Hi all,
I was trying to get stats on # HOM VAR #HET etc from my vcf file using VariantsToTable
. As below:
gatk VariantsToTable
-R /hg38/Homo_sapiens_assembly38.fasta \
-V all_jointcalls_annRegion.vcf \
-F CHROM -F ID -F POS -F REF -F ALT -F QUAL -F DP \
-GF GT -GF GQ -GF HET -GF HOM-REF \
-O all_jointcalls_trial.table
But no HET or HOM etc is called across board !
My output:
CHROM ID POS REF ALT QUAL DP sample1.GT sample1.GQ sample1.HET sample1.HOM-REF
chr2 rs2303425 47403074 T C 11431.45 4041 T/T 99 NA NA
However when I used Dave Tang's way: https://github.com/davetang/learning_vcf_file#extracting-info-fields
bcftools stats -s - all_jointcalls_annRegion.vcf | grep -A 169 > "Per-sample counts"
I get counts:
# PSC, Per-sample counts. Note that the ref/het/hom counts include only SNPs, for indels see PSI. The rest include both SNPs and indels.
# PSC [2]id [3]sample [4]**nRefHom** [5]**nNonRefHom** [6]**nHets** [7]nTransitions [8]nTransversions [9]nIndels [10]average depth [11]nSingletons [12]nHapRef
[13]nHapAlt [14]nMissing
PSC 0 sample1 **658** **38** **65** 63 40 0 3.6 8 0 0 303
This is true across all variants across all samples that I have in my multi sample vcf file. bcftools gives me numbers whereas GATK VariantsToTable is a NA
.
What is not right here with VariantsToTable`? I read somewhere on GATK posts on their site that they do not recommend other ways of parsing vcf generated by GATK, so a little hesitant using bcftools. Anything wrong in parsing it with bcftools?
Thankyou Kevin. Maybe GATK variantsToTable works well with single sample vcf rather than multi sample vcf. I did go through your code from the links posted and that was great ! Thankyou so much!
Hi Kevin, I tried your code from the link above A: How to get sample names and genotype for SNP in multi-sample VCF file and it works well and does what I need. However I noticed a small discrepancy. I have total of 2931 variants across all my samples in my cohort across 8 genes I am interested in. I broke it down to the genes I am interested in and I get totals per gene as follows:
Problem : I looked at distribution of homRef, homALT and het across a subset of 10 individuals for gene 1. Per sample their homRef, homALt, Het, nocalls must add to 1065. However in couple samples I see they add to 1063 and in 1 sample it comes to 1062. Why is it missing the counts in those cases?

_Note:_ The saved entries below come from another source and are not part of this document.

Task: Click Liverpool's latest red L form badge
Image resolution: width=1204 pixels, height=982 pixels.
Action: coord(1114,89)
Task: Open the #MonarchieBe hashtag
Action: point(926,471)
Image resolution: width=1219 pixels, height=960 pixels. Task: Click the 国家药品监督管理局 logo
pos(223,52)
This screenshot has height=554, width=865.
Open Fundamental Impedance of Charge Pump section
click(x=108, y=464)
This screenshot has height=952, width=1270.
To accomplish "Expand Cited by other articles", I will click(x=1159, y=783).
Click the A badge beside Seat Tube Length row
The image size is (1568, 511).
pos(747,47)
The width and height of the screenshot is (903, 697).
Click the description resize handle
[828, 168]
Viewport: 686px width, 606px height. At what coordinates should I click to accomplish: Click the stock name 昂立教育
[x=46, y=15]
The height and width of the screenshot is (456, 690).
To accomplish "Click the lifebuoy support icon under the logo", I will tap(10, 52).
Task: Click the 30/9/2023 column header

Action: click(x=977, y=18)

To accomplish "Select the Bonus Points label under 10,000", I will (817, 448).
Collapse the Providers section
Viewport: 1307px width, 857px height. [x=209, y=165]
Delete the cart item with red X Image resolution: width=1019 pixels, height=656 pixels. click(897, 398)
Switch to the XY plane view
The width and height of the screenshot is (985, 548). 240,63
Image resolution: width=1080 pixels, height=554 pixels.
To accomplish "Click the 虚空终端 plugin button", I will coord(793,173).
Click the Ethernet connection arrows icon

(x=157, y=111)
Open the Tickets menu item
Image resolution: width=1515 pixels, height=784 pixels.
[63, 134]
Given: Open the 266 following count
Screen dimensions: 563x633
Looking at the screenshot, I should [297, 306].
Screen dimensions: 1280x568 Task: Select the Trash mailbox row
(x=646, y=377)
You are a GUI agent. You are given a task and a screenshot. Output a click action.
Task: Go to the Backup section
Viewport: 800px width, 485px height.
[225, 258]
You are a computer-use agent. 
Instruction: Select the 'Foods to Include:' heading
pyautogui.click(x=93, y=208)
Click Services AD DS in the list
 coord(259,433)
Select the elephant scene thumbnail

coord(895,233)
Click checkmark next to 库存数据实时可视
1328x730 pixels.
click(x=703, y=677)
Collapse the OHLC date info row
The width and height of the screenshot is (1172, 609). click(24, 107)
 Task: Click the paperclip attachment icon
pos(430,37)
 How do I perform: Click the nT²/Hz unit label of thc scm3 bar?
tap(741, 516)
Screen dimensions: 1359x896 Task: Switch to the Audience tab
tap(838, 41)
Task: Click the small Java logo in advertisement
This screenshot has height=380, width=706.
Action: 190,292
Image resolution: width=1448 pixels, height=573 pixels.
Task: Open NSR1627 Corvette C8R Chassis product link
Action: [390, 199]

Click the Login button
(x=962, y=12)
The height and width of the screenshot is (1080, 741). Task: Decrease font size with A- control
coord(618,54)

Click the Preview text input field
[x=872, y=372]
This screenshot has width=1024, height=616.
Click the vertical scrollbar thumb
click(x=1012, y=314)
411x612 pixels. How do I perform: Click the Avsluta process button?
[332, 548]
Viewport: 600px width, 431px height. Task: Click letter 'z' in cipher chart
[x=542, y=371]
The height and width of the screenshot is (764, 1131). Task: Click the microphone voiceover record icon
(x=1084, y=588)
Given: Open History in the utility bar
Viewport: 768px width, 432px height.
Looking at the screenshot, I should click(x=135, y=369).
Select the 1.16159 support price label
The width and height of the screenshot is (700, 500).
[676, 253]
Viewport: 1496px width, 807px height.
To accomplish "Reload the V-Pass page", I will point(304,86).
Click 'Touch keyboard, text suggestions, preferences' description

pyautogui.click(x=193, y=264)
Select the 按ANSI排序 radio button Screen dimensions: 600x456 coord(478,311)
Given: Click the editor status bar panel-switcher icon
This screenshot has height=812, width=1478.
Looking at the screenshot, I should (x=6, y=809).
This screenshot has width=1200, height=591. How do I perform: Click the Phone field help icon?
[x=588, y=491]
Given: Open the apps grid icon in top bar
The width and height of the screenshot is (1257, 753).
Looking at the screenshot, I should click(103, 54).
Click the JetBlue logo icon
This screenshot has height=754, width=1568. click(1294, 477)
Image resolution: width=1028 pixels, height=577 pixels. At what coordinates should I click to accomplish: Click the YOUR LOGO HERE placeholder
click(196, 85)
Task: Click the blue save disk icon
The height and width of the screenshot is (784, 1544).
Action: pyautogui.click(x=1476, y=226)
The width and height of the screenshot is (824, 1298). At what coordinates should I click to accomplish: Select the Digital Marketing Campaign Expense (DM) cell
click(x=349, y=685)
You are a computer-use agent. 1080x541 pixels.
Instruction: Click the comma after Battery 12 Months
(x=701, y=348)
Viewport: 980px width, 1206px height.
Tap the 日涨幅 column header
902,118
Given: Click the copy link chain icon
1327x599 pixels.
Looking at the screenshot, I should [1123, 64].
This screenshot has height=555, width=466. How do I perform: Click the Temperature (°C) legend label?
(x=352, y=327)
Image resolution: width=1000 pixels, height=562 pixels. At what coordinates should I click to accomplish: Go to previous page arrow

Code was run as is without change.I normalised my vcf as you had mentioned in your previous link.
Could it be that in those samples with lower counts, that there are multiallelics that are just counted once? hence the discrepancy?whereas in the samples that counted to exact 1065, they all were biallelic? I am not quite understanding this part. Any insight would help me better understand. Thankyou in advance !
Hi and thanks for testing that code. With no way for me to reproduce this observed behaviour, I am not to know what could be the issue. Multi-allelic sites are common causes of inconsistencies, and also sites that are missing, like
./.
. In this case, it is likely missing sites because I do not seem to account for those in my code.If you isolate the 'problematic' samples, can you observe any missing genotypes?
Kevin, my apologies. Your code works fine. Too many things happening simultaneously for me ! going crazy ! The output I was mentioning was from using bcftools stats and that is where I am getting variations.
I cant understand why bcftools would miss a couple counts. I dont have much experience with bcftools, I implementing it and learning about what all it can do simultaneously. From your experience ( or anyone else reading the forum) any suggestions?